━━━━━ Selected passage

POETRY IS the art most concerned with language. Maybe our most desperate and unacknowledged need is to open ourselves up to the clarity of truthful speech. This is the specific task of the poet, not an effete pastime but as part of the real world, in the street, at public gatherings and in the bedroom. This is why London Zoo and Marks & Spencer both now have "poets in residence." Ted Hughes wanted to spread the poetic word. Whoever succeeds him as Poet Laureate must carry on this task, becoming not so much a court poet, celebrating the narrow world of the Windsors, as an ambassador for poetry in the real world.

━━━━━━━━━━
━━━━━ Entries supplied

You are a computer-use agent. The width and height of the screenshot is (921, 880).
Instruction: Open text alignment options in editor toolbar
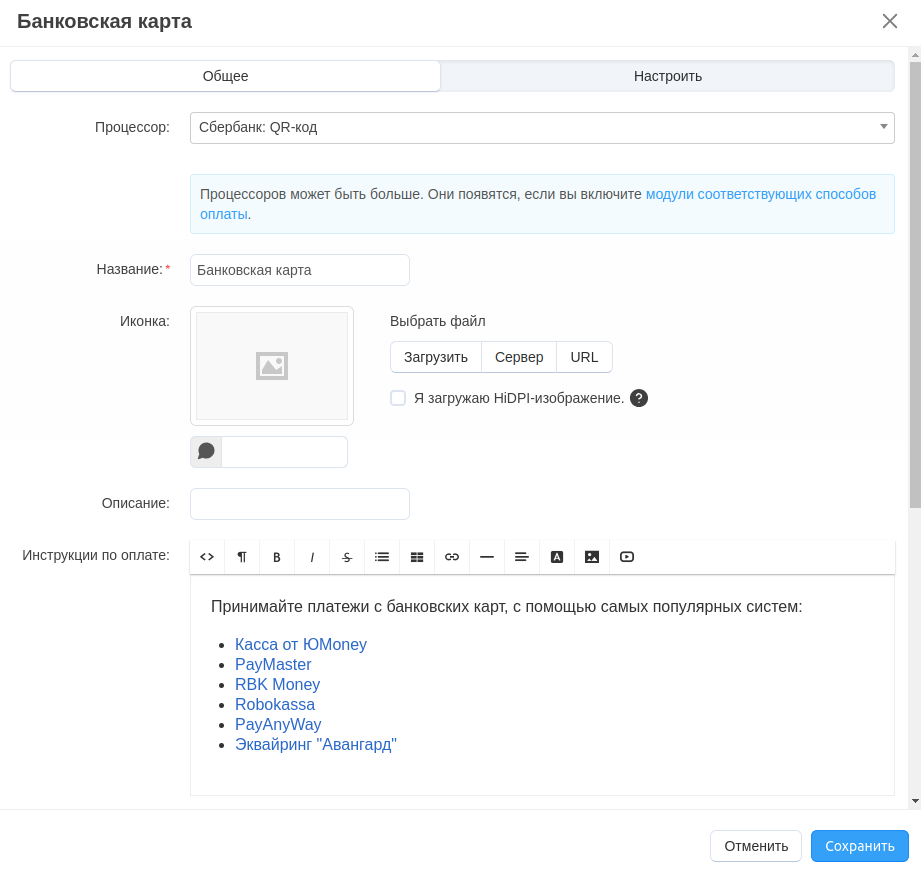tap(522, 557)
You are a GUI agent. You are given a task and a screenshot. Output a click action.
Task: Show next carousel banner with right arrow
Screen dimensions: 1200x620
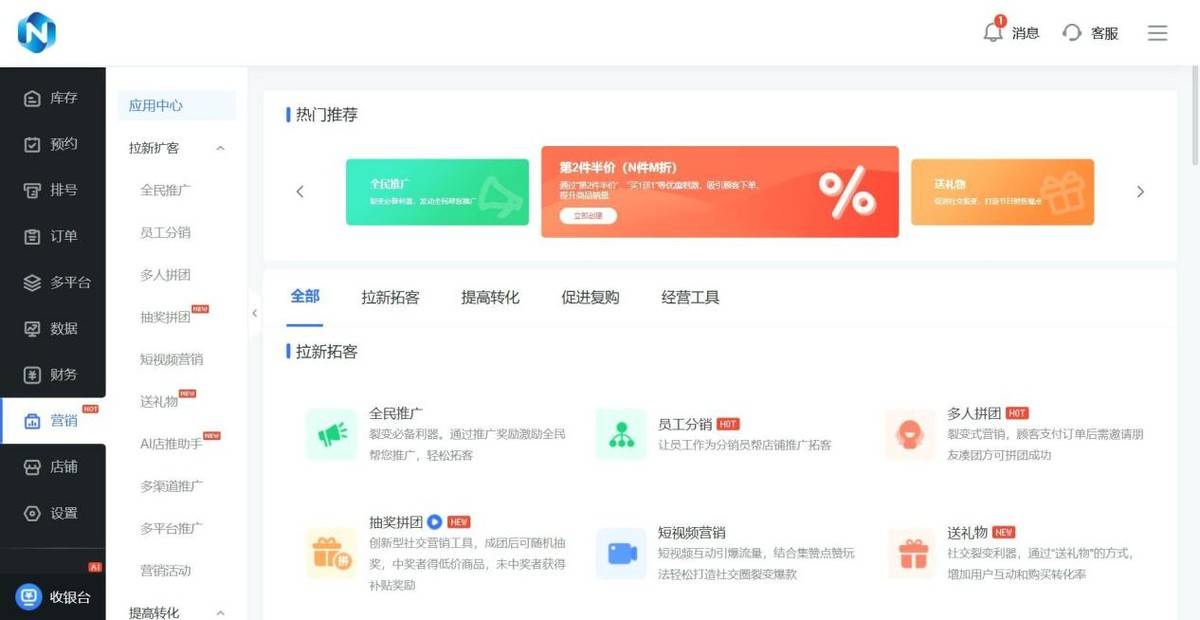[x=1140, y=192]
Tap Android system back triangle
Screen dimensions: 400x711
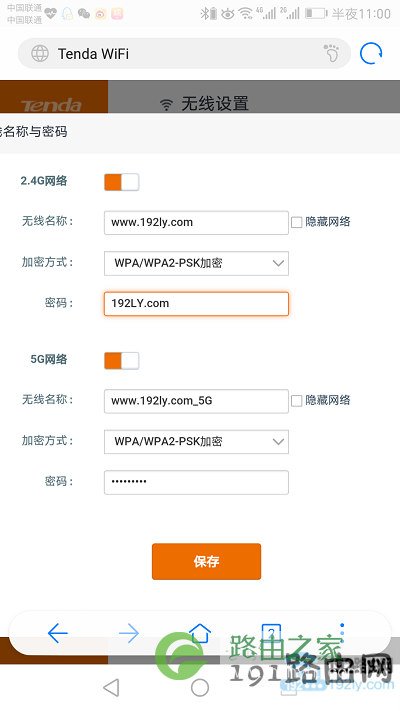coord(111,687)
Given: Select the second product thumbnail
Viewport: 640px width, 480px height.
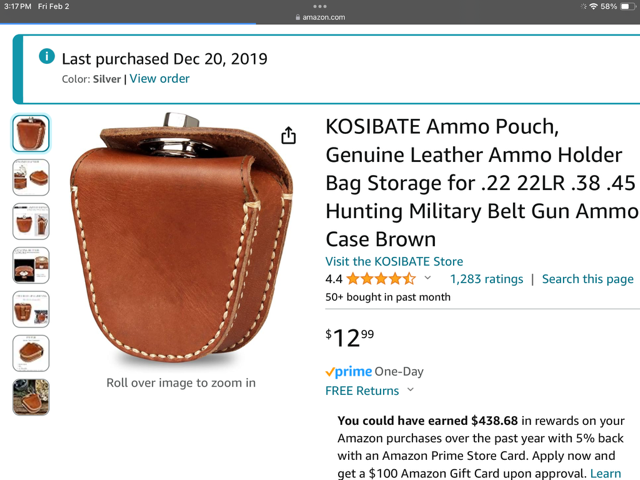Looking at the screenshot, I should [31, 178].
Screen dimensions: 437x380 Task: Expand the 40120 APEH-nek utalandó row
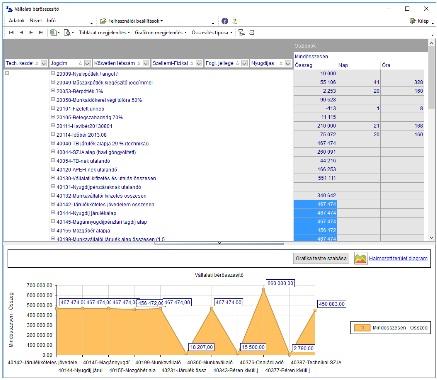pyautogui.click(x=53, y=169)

━━━━━━━━━━
━━━━━ Entries supplied

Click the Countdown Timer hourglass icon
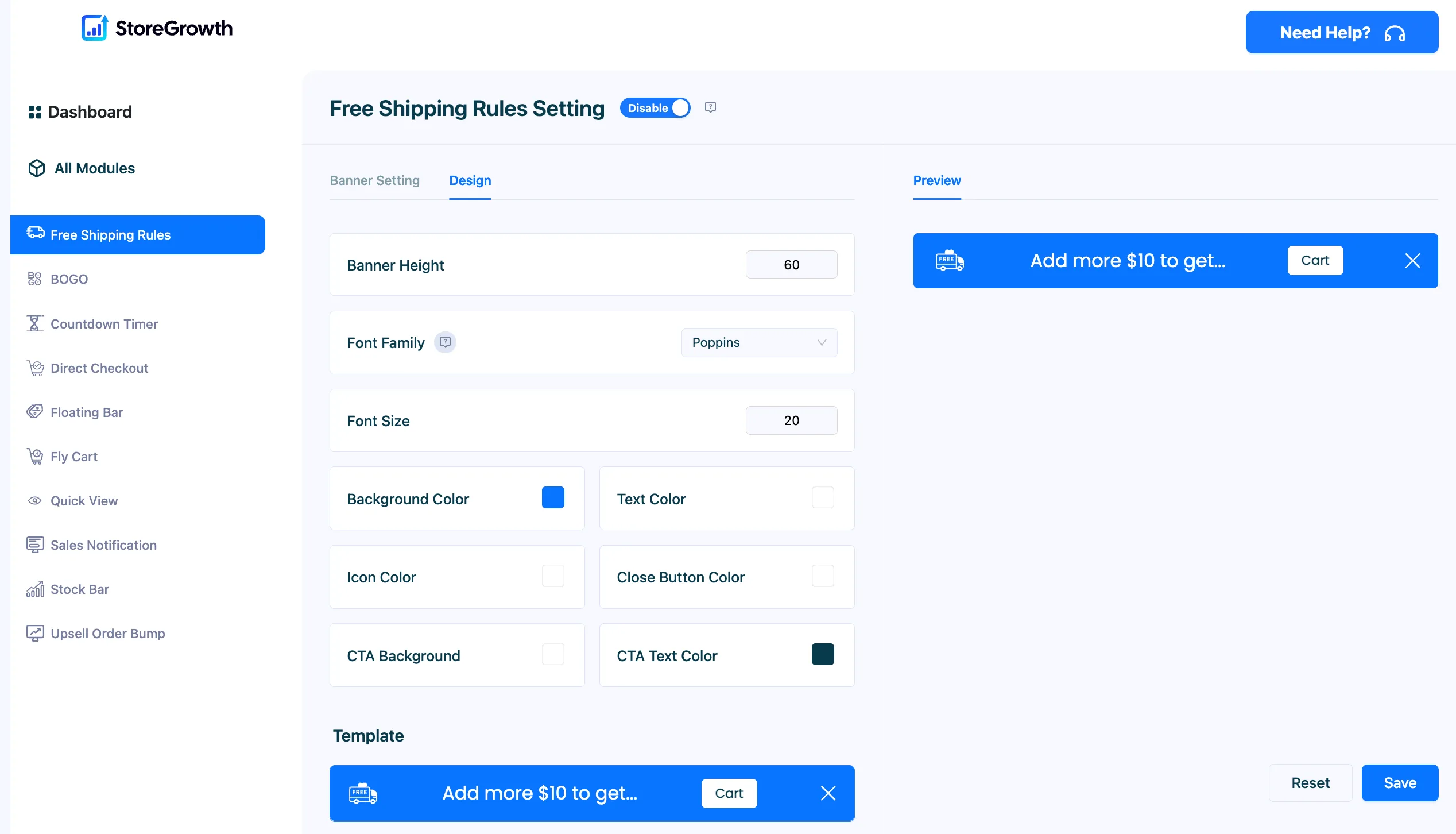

━━━━━━━━━━

# What is asked
**1)** Copy the passage on poetry word for word, starting at the words "POETRY IS the" and ending after "the real world.".
**2)** According to the passage on poetry, which two places now have "poets in residence"?

# Solutions to the exercise
**1)**
POETRY IS the art most concerned with language. Maybe our most desperate and unacknowledged need is to open ourselves up to the clarity of truthful speech. This is the specific task of the poet, not an effete pastime but as part of the real world, in the street, at public gatherings and in the bedroom. This is why London Zoo and Marks & Spencer both now have "poets in residence." Ted Hughes wanted to spread the poetic word. Whoever succeeds him as Poet Laureate must carry on this task, becoming not so much a court poet, celebrating the narrow world of the Windsors, as an ambassador for poetry in the real world.

**2)** London Zoo and Marks & Spencer.